As agencies exit Russia, questions arise over lasting consequences

    Agencies entered the year riding an ad market high and expressing optimism over continued traction in areas like e-commerce and data-driven marketing. The war in Ukraine has thrown some cold water on those expectations while calling attention to how Russia’s role in ad fraud and botnet schemes impacts publishers and agencies.

    All six of the major ad holding groups have started to wind down business in Russia, a movement that’s unlikely to create a substantial impact on the bottom line — though the size of agency footprints in the country varies — but nevertheless ushers in a period of instability for an industry that was just starting to find its footing again.

    “It’s astonishing the speed at which the holding companies eventually pulled out of Russia,” said Greg Paull, co-founder and principal at the consultancy R3.

    Advertising, broadly, was already primed for a bit of a cool down. Slowing momentum can be attributed to the fact that 2021 saw many brands try to make up for time lost in the early days of the pandemic, when spending pullbacks were common, while activity this year would’ve leveled off to some normalcy.

    U.S. advertising revenue grew a record 25% year-on-year to $287 billion in 2021, according to estimates from Magna Global. In December, the firm forecast revenue growth of 12.6% for 2022. But the crisis in Ukraine introduced a fresh wave of volatility, compounding existing inflationary pressures and supply chain disorder. Magna in late March revised its growth forecast down a percentage point for the year.

    “The Ukraine crisis has already hit consumer and business confidence. It will slow down economic growth in 2022 and fuel the inflationary trend,” Vincent Létang, executive vice president of global market intelligence at Magna and an author of the report, said in a statement.
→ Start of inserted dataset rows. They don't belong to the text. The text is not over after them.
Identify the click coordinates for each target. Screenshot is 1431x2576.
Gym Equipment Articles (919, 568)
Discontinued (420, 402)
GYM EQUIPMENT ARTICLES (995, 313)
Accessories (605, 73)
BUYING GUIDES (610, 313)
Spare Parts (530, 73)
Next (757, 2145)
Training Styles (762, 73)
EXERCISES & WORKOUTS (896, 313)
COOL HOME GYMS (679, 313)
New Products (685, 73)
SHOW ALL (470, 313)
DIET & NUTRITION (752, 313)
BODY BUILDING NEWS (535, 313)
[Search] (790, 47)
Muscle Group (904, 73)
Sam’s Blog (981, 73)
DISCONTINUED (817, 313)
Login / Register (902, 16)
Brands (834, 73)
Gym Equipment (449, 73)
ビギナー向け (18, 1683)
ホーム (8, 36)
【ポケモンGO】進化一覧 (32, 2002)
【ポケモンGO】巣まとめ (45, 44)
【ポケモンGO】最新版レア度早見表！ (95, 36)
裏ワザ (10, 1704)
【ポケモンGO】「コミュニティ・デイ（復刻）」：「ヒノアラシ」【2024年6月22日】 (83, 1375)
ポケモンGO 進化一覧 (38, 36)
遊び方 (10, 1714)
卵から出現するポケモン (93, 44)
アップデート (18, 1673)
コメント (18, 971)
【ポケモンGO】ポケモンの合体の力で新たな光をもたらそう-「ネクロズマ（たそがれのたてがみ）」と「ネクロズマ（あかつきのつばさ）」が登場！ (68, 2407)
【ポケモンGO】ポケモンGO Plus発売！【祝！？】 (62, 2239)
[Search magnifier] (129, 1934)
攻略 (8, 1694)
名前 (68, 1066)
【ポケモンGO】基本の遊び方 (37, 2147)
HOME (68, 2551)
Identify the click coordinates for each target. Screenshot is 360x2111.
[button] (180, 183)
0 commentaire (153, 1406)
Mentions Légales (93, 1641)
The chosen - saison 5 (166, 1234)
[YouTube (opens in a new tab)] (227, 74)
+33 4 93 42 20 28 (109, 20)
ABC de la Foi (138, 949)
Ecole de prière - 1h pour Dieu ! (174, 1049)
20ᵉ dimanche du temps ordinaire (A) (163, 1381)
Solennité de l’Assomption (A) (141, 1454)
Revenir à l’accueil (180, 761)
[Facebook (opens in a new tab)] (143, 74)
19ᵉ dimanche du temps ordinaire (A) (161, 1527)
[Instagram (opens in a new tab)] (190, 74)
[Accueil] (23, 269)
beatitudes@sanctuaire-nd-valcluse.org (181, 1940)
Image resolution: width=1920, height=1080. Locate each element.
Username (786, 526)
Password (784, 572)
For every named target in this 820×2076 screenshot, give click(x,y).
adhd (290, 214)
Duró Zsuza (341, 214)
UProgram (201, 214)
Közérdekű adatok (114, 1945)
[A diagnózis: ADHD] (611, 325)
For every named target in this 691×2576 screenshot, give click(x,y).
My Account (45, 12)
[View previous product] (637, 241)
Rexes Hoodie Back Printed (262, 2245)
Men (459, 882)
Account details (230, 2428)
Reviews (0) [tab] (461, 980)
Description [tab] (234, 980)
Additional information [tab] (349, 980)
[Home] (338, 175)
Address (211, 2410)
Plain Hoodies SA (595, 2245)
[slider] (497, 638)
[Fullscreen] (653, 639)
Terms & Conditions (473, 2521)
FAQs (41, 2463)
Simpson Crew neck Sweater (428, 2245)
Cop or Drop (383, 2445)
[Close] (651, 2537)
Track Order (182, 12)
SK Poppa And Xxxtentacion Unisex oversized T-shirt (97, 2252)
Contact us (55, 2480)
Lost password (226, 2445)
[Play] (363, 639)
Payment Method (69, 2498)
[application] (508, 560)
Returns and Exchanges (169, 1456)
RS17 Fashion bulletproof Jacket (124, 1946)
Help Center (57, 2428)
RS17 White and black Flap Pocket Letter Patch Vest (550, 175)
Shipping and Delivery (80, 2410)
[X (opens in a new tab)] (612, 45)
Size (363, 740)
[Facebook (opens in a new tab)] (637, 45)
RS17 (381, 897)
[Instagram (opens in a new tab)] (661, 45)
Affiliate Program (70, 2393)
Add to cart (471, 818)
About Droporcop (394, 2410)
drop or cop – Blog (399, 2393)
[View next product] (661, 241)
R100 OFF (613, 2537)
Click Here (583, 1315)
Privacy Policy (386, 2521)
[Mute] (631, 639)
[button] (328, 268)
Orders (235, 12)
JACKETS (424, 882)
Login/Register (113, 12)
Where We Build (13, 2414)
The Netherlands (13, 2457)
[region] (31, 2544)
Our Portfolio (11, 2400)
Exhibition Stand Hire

    Létang added that headwinds from Ukraine could be mitigated by advances in fields like e-commerce and the growth of new business verticals. Longer-term, the fallout with Russia raises more complex questions for agencies and marketers that have increasingly plumbed new markets for growth. It sets a precedent that will be harder to follow if conflict intensifies in other parts of the world, including areas that draw more significant brand activity and investment.

    “If this was China, it would be a different discussion,” Paull said. “China supports Russia. Will there be restrictions in that market? What other countries could fall under that structure? There’s just a nervousness, generally, for that.”

    Ripple effect

    Once the dominoes started to fall for agencies in Russia, they fell quickly. WPP was the first major ad network to pull out in early March, about a week after the initial invasion, with Interpublic Group, Publicis Groupe, Omnicom and Dentsu following suit weeks later. These reactions came as hundreds of brand marketers announced plans to cut off marketing activity and investments in the country, effectively drying up business.

    “A lot of it is client-driven, which is just the reality of where things are,” Paull said of agencies winding down operations.

    With agency earnings reports on the horizon, the Russia situation will be a discussion point with shareholders but unlikely to produce anything earth-shattering regarding profits and losses. Some ad holding groups had just a few hundred employees in Russia, and many relied on affiliates in the region. As part of the wind-down process, several networks, such as Publicis, have begun transferring ownership to local management.

    Taking in the bigger picture, the reassessment of Russia’s place in the ad ecosystem could create a ripple effect that might ladder down to agencies. The country is notorious for producing ad fraud, as noted in Mediatel, including through the Methbot digital ad scheme that cost advertisers millions a few years ago. Mediatel also emphasized that many publishers don’t have their houses in order, as evidenced by a recent controversy that saw Gannett advertisers fall victim to domain spoofing — a dust-up that drew larger scrutiny toward the programmatic supply chain.